This guy loved the stock when it was at $30 and now that it is at $3 and change he wants to count the pension obligations as a long term liability to justify saying teh stock is expensive! Give me a break. A pension obligation is a business expense not a liability unless they are going out of business.
The analysts just don't know how auto's are going to impact advertisers yet and they don't know where the revenue will come from to potentially replace that revenue stream. There have been other major revenue losses throughout current history; cigarettes and alcohol for example were huge losses that were replaced.
As the economy bottoms and turns back upward there are a lot of companies that are going to have to rebuild their brands and their corporate images. That is done through advertising my friends and CBS has outdoor, local broadcasting and Internet. As the newspapers continue to die out these medium will only grow in importance.
They have the cash on hand, the cashflow and the available credit line to make it through this difficult time. This stock is going to be a real winner in 3 to 5 years for anyone that buys now. This is the kind of situation that creates wealth.

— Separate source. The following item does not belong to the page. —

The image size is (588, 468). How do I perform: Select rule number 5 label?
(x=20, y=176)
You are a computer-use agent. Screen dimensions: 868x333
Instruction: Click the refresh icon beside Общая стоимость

Here are the highlights. When he talks about CBS being expensive on an EV/EBITDA Basis he is including pension obligations. A first year finance student knows that you don't include that in long term debt. He goes on to say that the credit rating is at risk. Dude, they have cash, cashflow and time. I guess maybe if everything went to crap they would be in trouble but then would it really matter anyway? Personally I like the Caris analyst. He said the stock was over valued at $30 and never put a buy rating on the company until he thought all the bad news was priced in to the name. The rest of these tools had a buy rating on CBS all the way down. I will go with the guy that has been right all along.
Equity Concerns Extend Beyond the Cycle
Downgrade to Sell reflects lower advertising estimates through 2010 We expect lasting changes in demand for traditional advertising resulting from current cyclical weakness. Our updated estimates reflect a more conservative
outlook through 2010. Ad buyers are looking for higher return on their marketing investments. Given a structural reduction in demand (consolidations, liquidations)we believe a significant portion of these changes will likely be permanent.
Simply looking at P/E underestimates financial risk
While P/E looks attractive relative to peers (8.0x vs 10.0x for the industry), it assumes credit can be maintained at existing rates. CBS is more expensive on an EV/EBITDA basis, particularly when including “other” liabilities for all media
conglomerates (8.2x vs 6.6x for the industry). On a DCF basis, we estimate shares are priced for a high rate long-term growth when accounting for all liabilities, which we consider unlikely.
Credit rating risk adds to near-term concerns While CBS seeks to protect its investment grade credit status, S&P has indicated that it could downgrade its BBB rating should the company’s adjusted leverage ratio move above 4.0x for a prolonged period. Our revised EBITDA estimates reflect an adjusted calculation >4.0x for the balance of the year.
Valuation – Lowering P/E, DCF-based target to $3.80 from $5.50 We have lowered our earnings and cash flow estimates and raised our WACC to reflect higher expected debt costs. Our target is net of a $0.20 annual dividend.
Good call I read the report. the guy doesn't understand the breakdown between outdoor margins, cbs margins and showtime margins. Advertising 101: this stuff gets cut early in a recession (especially a fast one) it comes back earlier as well. you can't really stop it for too long. This stock is worth about $18 in a couple of years.
so good luck getting it under a buck
Maybe so, but most of the CBS properties are headed toward negative cash flow this year. The local advertising markets are so bad you have CBS major market TV and radio stations off 40-50% from last years dismal numbers.
That would be fine if they had low debt and some growth prospects, but they miss on both accounts. The pension liability is just another financial strain on the company.
If the ad market recovers soon, you are correct that this is a big opportunity, but at the moment all of the data suggest that this is a prolonged retraction in the ad market and CBS is one of the worst positioned companies.
I am not hearing ad numbers nearly as negative as you are describing and theoutdoor business is really holding in strong. I totally disagree on teh negative cashflow and whoever is telling you that if feeding you a bunch of lies. Maybe you should ask the how many shares they are short.
Also this business about the local TV stations under secular pressure is hogwash. With newspapers biting the dust left and right that ad spend has to go somewhere. There may be some lag do to the struggles in the auto industry but there is someone out there, probably a foreign competitor that is going to want that market share. Not to mention that the financial institutions are going to have to get to work on rebuilding their brands.
Cashflow is not negative; it is definitely down, but not negative.
Oh by the way, I am not short the stock, but wish I had as when Sumner was dumping it there were all the signs that it was headed under $1.00.
They won't be alone there as Tribune has already declared Bankruptsy and other major station groups like Belo (BLC) are already trading sub $1.00.